Comparing GPS, Log, Survey, and Accelerometry to Measure Physical Activity
Published Date:Jan 2016
Source:Am J Health Behav. 40(1):123-131.
Pubmed Central ID:PMC4866646
Funding:T32 HL 098048/HL/NHLBI NIH HHS/United States
T32 HL098048/HL/NHLBI NIH HHS/United States
U48 DP 000043/DP/NCCDPHP CDC HHS/United States
U48 DP000043/DP/NCCDPHP CDC HHS/United States
Both self-report and objective measures have strengths and limitations for studying physical activity (PA) and travel. We explored how objectively measured global positioning system (GPS) and accelerometer data matches with travel logs and questionnaires in predicting trip duration and PA.
In a study of PA and travel among residents in Atlanta, GA conducted in 2008–2009, 99 participants wore GPS devices and accelerometers, and recorded all trips in a log for 5 consecutive days. Participants also completed a self-administered questionnaire on PA and travel behaviors.
There was good agreement between GPS and log for assessment of trip duration, although log measures overestimated trip duration (concordance correlation coefficient 0.53 [0.47, 0.59]; Bland-Altman estimate 0.76 [0.16, 3.71] comparing GPS to log). Log measures underestimated light PA and overestimated moderate PA compared to accelerometry when greater than zero moderate PA was reported.

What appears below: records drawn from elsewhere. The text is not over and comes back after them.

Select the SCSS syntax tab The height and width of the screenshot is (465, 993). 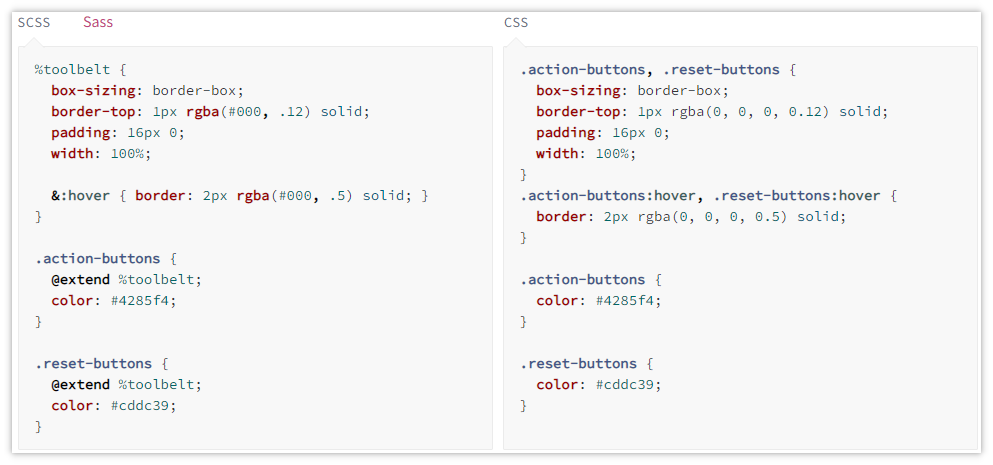point(34,22)
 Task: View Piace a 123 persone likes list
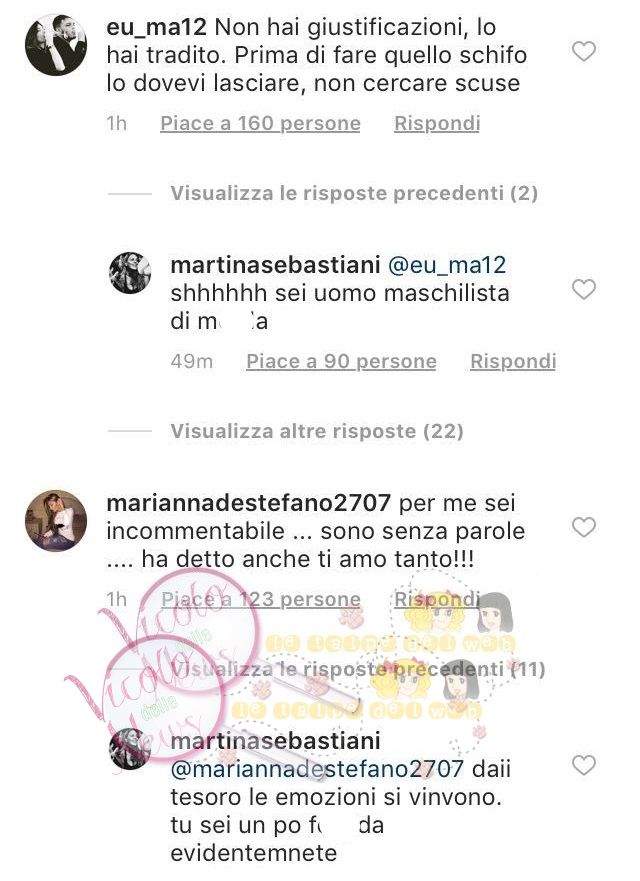[x=261, y=600]
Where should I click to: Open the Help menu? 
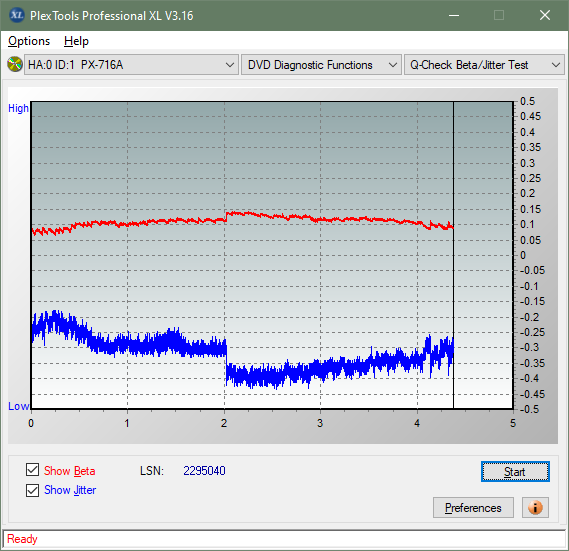(76, 41)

It is often not feasible to deploy accelerometry or GPS devices in population research because these devices are expensive and require technical expertise and data processing. Questionnaires and logs provide inexpensive tools to assess PA and travel with reasonable concordance with objective measures. However, they have shortcomings in evaluating the presence and amount of light and moderate PA. Future questionnaires and logs should be developed to evaluate sensitivity to light and moderate PA.